Start of EXERCISE DATA
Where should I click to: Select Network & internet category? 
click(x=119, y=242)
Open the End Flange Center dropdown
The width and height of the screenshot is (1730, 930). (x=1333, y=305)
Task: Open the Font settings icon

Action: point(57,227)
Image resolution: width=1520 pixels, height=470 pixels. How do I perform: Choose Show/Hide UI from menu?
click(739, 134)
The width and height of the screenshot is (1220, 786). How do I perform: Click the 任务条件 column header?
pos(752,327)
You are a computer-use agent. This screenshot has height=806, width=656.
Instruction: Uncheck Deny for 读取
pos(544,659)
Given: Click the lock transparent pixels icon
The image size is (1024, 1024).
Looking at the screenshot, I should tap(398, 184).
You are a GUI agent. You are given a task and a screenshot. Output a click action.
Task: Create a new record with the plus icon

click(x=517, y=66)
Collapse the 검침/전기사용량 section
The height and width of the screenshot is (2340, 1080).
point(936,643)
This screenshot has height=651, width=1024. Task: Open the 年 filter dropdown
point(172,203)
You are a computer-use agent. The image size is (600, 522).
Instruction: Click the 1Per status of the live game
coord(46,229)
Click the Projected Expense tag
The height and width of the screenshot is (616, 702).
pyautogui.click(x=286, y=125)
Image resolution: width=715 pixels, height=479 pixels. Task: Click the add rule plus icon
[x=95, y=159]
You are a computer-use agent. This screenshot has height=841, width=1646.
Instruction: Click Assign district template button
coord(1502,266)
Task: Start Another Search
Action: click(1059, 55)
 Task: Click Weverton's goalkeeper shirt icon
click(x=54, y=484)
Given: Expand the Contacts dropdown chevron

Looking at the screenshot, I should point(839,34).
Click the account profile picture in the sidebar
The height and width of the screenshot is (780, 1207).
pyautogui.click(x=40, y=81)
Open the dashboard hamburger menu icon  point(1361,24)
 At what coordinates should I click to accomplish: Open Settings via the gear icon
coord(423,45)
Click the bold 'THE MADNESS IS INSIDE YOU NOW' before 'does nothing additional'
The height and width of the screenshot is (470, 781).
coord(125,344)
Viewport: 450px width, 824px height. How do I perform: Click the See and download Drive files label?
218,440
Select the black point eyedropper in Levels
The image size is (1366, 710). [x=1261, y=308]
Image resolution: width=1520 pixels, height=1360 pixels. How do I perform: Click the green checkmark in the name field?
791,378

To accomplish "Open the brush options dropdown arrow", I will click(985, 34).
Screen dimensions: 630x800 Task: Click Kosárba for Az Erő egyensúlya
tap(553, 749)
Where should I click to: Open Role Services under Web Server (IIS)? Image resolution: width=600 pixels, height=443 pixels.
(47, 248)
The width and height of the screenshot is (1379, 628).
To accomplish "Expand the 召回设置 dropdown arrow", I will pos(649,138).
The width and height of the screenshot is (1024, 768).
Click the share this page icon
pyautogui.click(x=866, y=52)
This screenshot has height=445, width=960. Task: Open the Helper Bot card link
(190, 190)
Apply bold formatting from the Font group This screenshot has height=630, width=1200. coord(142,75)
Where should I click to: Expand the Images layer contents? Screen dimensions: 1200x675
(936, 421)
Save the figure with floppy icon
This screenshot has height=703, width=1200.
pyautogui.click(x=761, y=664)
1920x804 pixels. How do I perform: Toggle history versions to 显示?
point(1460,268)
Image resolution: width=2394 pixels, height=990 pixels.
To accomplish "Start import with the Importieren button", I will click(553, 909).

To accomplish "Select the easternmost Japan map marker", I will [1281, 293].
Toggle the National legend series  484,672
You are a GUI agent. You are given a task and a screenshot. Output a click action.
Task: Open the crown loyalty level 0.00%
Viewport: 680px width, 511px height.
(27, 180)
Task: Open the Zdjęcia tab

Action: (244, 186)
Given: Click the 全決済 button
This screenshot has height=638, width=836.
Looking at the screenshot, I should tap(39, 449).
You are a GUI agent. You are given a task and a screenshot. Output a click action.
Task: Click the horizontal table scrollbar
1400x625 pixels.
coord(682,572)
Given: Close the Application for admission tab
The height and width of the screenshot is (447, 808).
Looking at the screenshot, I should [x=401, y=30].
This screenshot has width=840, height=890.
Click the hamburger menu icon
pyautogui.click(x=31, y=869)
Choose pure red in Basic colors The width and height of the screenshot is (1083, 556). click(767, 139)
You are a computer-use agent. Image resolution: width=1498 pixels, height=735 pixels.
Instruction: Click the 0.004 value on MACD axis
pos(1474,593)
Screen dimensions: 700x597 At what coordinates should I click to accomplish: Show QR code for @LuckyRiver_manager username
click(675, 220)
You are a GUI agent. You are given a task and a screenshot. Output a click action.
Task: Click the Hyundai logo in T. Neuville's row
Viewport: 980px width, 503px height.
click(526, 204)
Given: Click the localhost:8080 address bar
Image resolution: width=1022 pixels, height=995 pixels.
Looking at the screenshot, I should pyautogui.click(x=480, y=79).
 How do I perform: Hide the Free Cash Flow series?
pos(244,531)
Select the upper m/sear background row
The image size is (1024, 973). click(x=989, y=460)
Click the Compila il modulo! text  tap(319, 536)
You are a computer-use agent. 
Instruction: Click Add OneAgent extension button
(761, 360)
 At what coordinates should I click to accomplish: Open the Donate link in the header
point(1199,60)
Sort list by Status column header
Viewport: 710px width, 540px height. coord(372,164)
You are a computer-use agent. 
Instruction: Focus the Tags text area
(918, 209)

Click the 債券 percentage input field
End of EXERCISE DATA
• _TASK GOAL_
Word-for-word copies of all the records are required.

• _EXPECTED ANSWER_
Where should I click to: Select Network & internet category? 
click(x=119, y=242)
Open the End Flange Center dropdown
The width and height of the screenshot is (1730, 930). (x=1333, y=305)
Task: Open the Font settings icon

Action: point(57,227)
Image resolution: width=1520 pixels, height=470 pixels. How do I perform: Choose Show/Hide UI from menu?
click(739, 134)
The width and height of the screenshot is (1220, 786). How do I perform: Click the 任务条件 column header?
pos(752,327)
You are a computer-use agent. This screenshot has height=806, width=656.
Instruction: Uncheck Deny for 读取
pos(544,659)
Given: Click the lock transparent pixels icon
The image size is (1024, 1024).
Looking at the screenshot, I should tap(398, 184).
You are a GUI agent. You are given a task and a screenshot. Output a click action.
Task: Create a new record with the plus icon

click(x=517, y=66)
Collapse the 검침/전기사용량 section
The height and width of the screenshot is (2340, 1080).
point(936,643)
This screenshot has height=651, width=1024. Task: Open the 年 filter dropdown
point(172,203)
You are a computer-use agent. The image size is (600, 522).
Instruction: Click the 1Per status of the live game
coord(46,229)
Click the Projected Expense tag
The height and width of the screenshot is (616, 702).
pyautogui.click(x=286, y=125)
Image resolution: width=715 pixels, height=479 pixels. Task: Click the add rule plus icon
[x=95, y=159]
You are a computer-use agent. This screenshot has height=841, width=1646.
Instruction: Click Assign district template button
coord(1502,266)
Task: Start Another Search
Action: click(1059, 55)
 Task: Click Weverton's goalkeeper shirt icon
click(x=54, y=484)
Given: Expand the Contacts dropdown chevron

Looking at the screenshot, I should point(839,34).
Click the account profile picture in the sidebar
The height and width of the screenshot is (780, 1207).
pyautogui.click(x=40, y=81)
Open the dashboard hamburger menu icon  point(1361,24)
 At what coordinates should I click to accomplish: Open Settings via the gear icon
coord(423,45)
Click the bold 'THE MADNESS IS INSIDE YOU NOW' before 'does nothing additional'
The height and width of the screenshot is (470, 781).
coord(125,344)
Viewport: 450px width, 824px height. How do I perform: Click the See and download Drive files label?
218,440
Select the black point eyedropper in Levels
The image size is (1366, 710). [x=1261, y=308]
Image resolution: width=1520 pixels, height=1360 pixels. How do I perform: Click the green checkmark in the name field?
791,378

To accomplish "Open the brush options dropdown arrow", I will click(985, 34).
Screen dimensions: 630x800 Task: Click Kosárba for Az Erő egyensúlya
tap(553, 749)
Where should I click to: Open Role Services under Web Server (IIS)? Image resolution: width=600 pixels, height=443 pixels.
(47, 248)
The width and height of the screenshot is (1379, 628).
To accomplish "Expand the 召回设置 dropdown arrow", I will pos(649,138).
The width and height of the screenshot is (1024, 768).
Click the share this page icon
pyautogui.click(x=866, y=52)
This screenshot has height=445, width=960. Task: Open the Helper Bot card link
(190, 190)
Apply bold formatting from the Font group This screenshot has height=630, width=1200. coord(142,75)
Where should I click to: Expand the Images layer contents? Screen dimensions: 1200x675
(936, 421)
Save the figure with floppy icon
This screenshot has height=703, width=1200.
pyautogui.click(x=761, y=664)
1920x804 pixels. How do I perform: Toggle history versions to 显示?
point(1460,268)
Image resolution: width=2394 pixels, height=990 pixels.
To accomplish "Start import with the Importieren button", I will click(553, 909).

To accomplish "Select the easternmost Japan map marker", I will [1281, 293].
Toggle the National legend series  484,672
You are a GUI agent. You are given a task and a screenshot. Output a click action.
Task: Open the crown loyalty level 0.00%
Viewport: 680px width, 511px height.
(27, 180)
Task: Open the Zdjęcia tab

Action: (244, 186)
Given: Click the 全決済 button
This screenshot has height=638, width=836.
Looking at the screenshot, I should tap(39, 449).
You are a GUI agent. You are given a task and a screenshot. Output a click action.
Task: Click the horizontal table scrollbar
1400x625 pixels.
coord(682,572)
Given: Close the Application for admission tab
The height and width of the screenshot is (447, 808).
Looking at the screenshot, I should [x=401, y=30].
This screenshot has width=840, height=890.
Click the hamburger menu icon
pyautogui.click(x=31, y=869)
Choose pure red in Basic colors The width and height of the screenshot is (1083, 556). click(767, 139)
You are a computer-use agent. Image resolution: width=1498 pixels, height=735 pixels.
Instruction: Click the 0.004 value on MACD axis
pos(1474,593)
Screen dimensions: 700x597 At what coordinates should I click to accomplish: Show QR code for @LuckyRiver_manager username
click(675, 220)
You are a GUI agent. You are given a task and a screenshot. Output a click action.
Task: Click the Hyundai logo in T. Neuville's row
Viewport: 980px width, 503px height.
click(526, 204)
Given: Click the localhost:8080 address bar
Image resolution: width=1022 pixels, height=995 pixels.
Looking at the screenshot, I should pyautogui.click(x=480, y=79).
 How do I perform: Hide the Free Cash Flow series?
pos(244,531)
Select the upper m/sear background row
The image size is (1024, 973). click(x=989, y=460)
Click the Compila il modulo! text  tap(319, 536)
You are a computer-use agent. 
Instruction: Click Add OneAgent extension button
(761, 360)
 At what coordinates should I click to accomplish: Open the Donate link in the header
point(1199,60)
Sort list by Status column header
Viewport: 710px width, 540px height. coord(372,164)
You are a computer-use agent. 
Instruction: Focus the Tags text area
(918, 209)

Click the 債券 percentage input field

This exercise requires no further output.